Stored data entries
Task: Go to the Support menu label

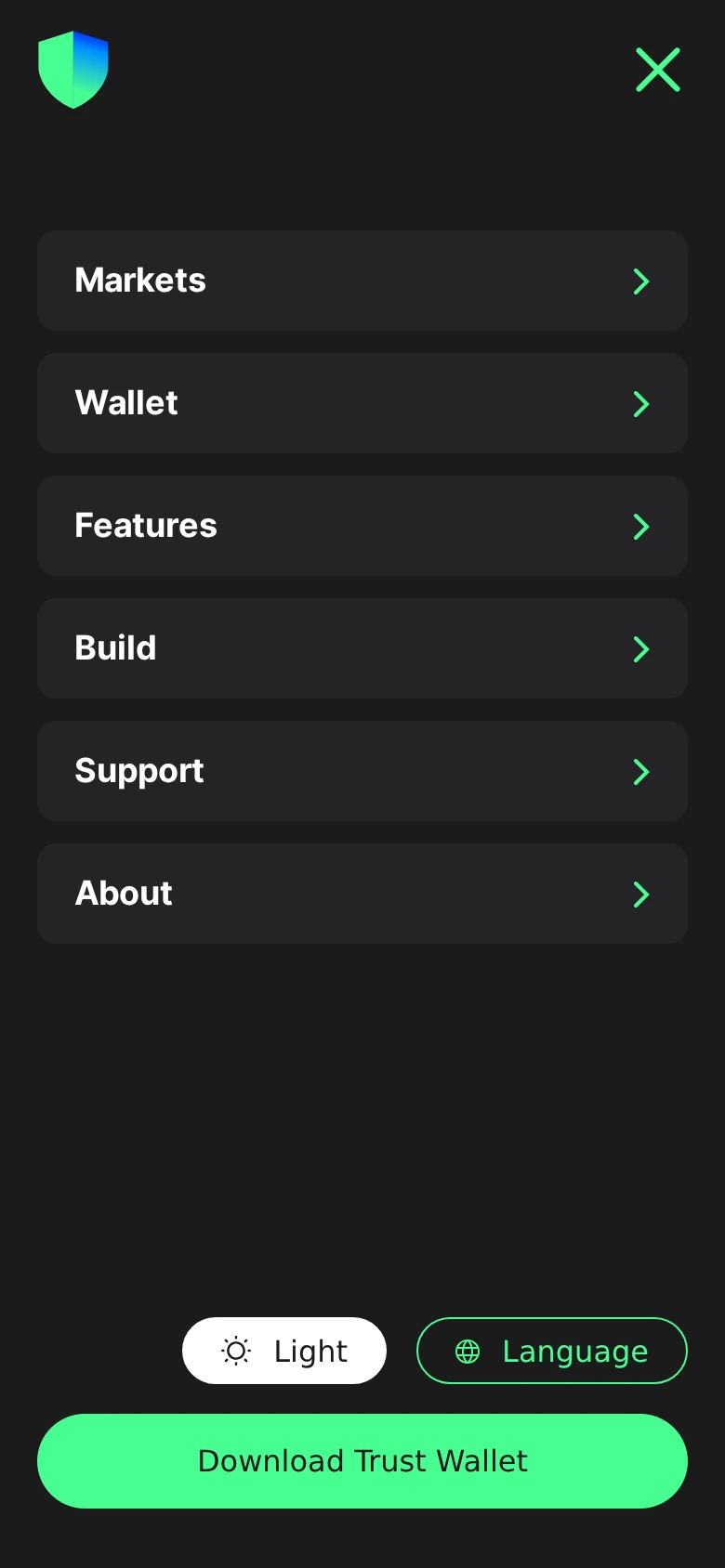Action: tap(139, 772)
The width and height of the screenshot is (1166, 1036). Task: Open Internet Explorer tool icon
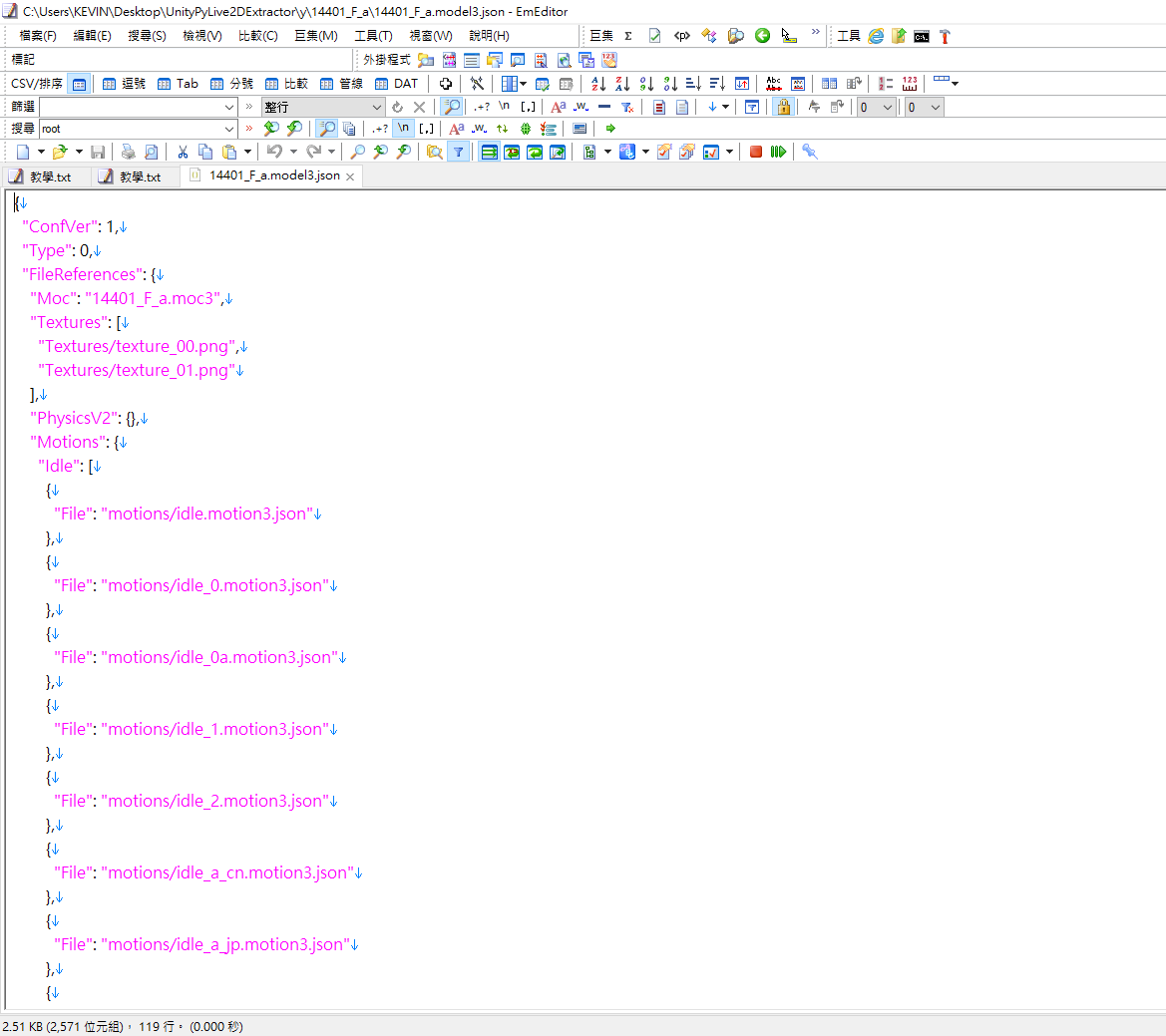[876, 36]
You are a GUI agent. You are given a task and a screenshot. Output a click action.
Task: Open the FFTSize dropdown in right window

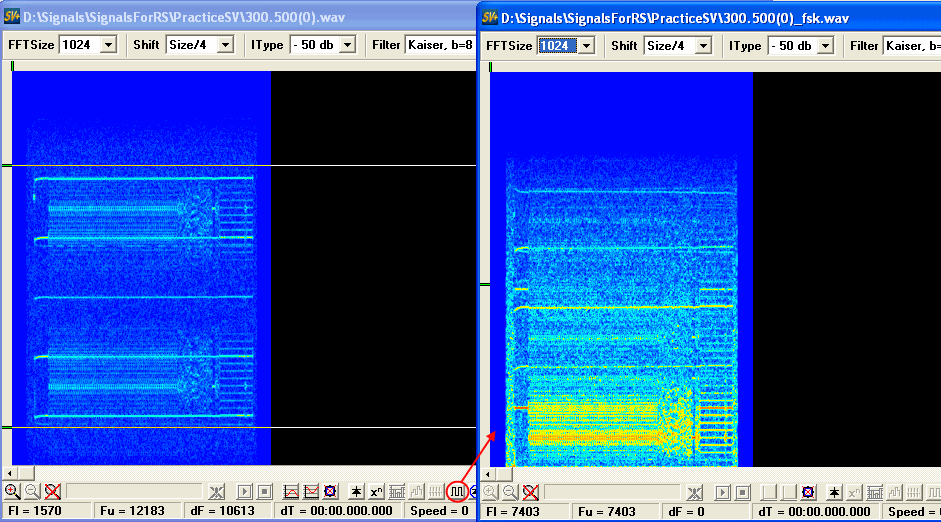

• PROBLEM DESCRIPTION
Quote precisely the lines of the data from the line containing "The width and" through its final line, both included, excluding pictures.

• EXERCISE SOLUTION
The width and height of the screenshot is (1166, 1036). Task: Open Internet Explorer tool icon
[876, 36]
You are a GUI agent. You are given a task and a screenshot. Output a click action.
Task: Open the FFTSize dropdown in right window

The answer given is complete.